I grew up watching the reality TV series Man vs. Wild. Looking back, it’s easy to chuckle at how staged some of the survival stunts were—eating raw meat from carcasses, drinking water from elephant dung, wrestling wild animals. It was entertainment. But once in a while, it would surprise me.
There was one episode I’ve never forgotten. The host Bear Grylls was somewhere deep in the jungle—I can’t remember exactly where. But at one point, he stopped. Right in the middle of all the trees, he noticed a solitary flower growing from the underbrush. He pointed to it and said something like, “No one would have ever seen this flower if I hadn’t pointed it out.” He lingered there for a moment.
So did I.
It wasn’t dramatic. It wasn’t part of the survival tips. But something about that moment—unscripted, quiet, and beautiful—planted itself in my mind. A single, delicate thing, blooming unnoticed in the wild. I’ve thought about that flower many times since.
What If No One Sees It?
It made me wonder:
How much quiet beauty exists in the world, unseen and uncelebrated?
Does it even matter if no one ever sees it?
That moment became almost mythical in my imagination—a story I return to when I think about meaning and purpose, especially as an artist. Artistic work is often like that flower—overlooked, yet still luminous with beauty. On the one hand, there’s something melancholy about that unseenness. But there’s also something strangely spiritual.
On some days, I feel the sting of that obscurity. I think: What’s the point of creating if no one notices? But on other days, I feel something deeper—an awe. There’s a kind of sacred joy in watching a sunset that no one else is watching. In writing a melody that might never be heard. In knowing that beauty doesn’t require an audience to be beautiful.
Does God Create Like This?
As a person of faith, I often think about how God creates.

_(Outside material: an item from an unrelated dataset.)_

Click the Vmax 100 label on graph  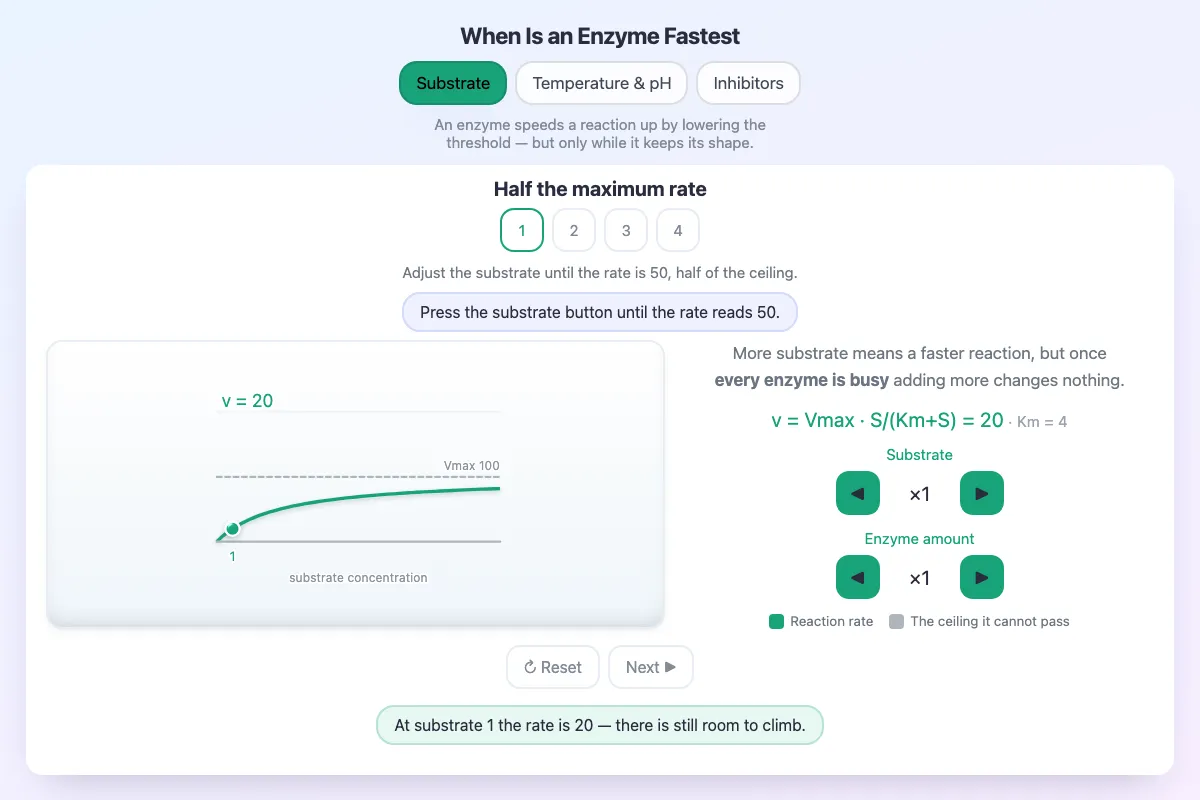[x=472, y=465]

My thoughts tend to arrive as questions:
Does it trouble the Creator that there are galaxies only now being discovered?
What moved Him to craft glowing creatures in the darkest parts of the sea?
What meaning does a flower hold, blooming deep in a forest no one will ever enter?
When I reflect on my own creative life, the search for applause can leave me exhausted and disillusioned. So what keeps God creating? Sometimes I wonder if, in my quietest, most awe-filled moments of creativity, I’m echoing something of His motivation: that maybe, at the center of it all, is joy—not a hunt for applause or a need for recognition, but just joy overflowing into creation.
And that thought grounds me.
It reminds me that beauty still matters, even when it’s hidden.
That meaning doesn’t disappear when no one is watching.
That in the act of making, I am sharing in something of His delight.